▶ _Exercise directions_:
Could you set down the listing below exactly and omit its images?

▶ _Data_:
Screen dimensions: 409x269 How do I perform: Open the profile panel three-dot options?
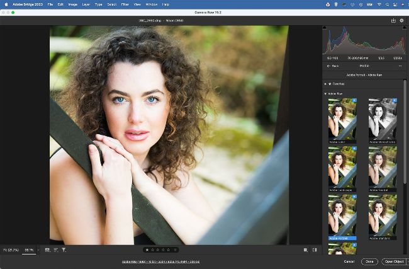(x=400, y=66)
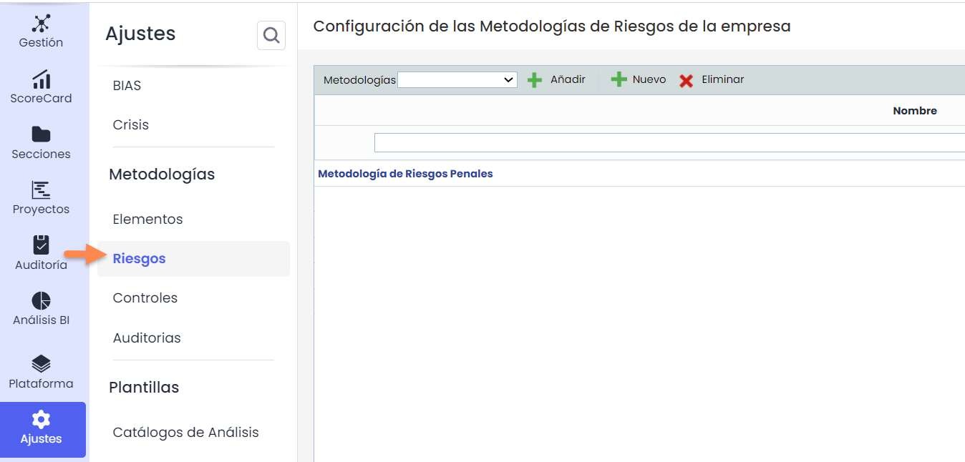This screenshot has height=462, width=965.
Task: Open Metodología de Riesgos Penales
Action: click(x=405, y=174)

▶ _Answer for this exercise_:
Screen dimensions: 409x269 How do I perform: Open the profile panel three-dot options?
(x=400, y=66)
This screenshot has height=462, width=965.
Task: Open Metodología de Riesgos Penales
Action: click(x=405, y=174)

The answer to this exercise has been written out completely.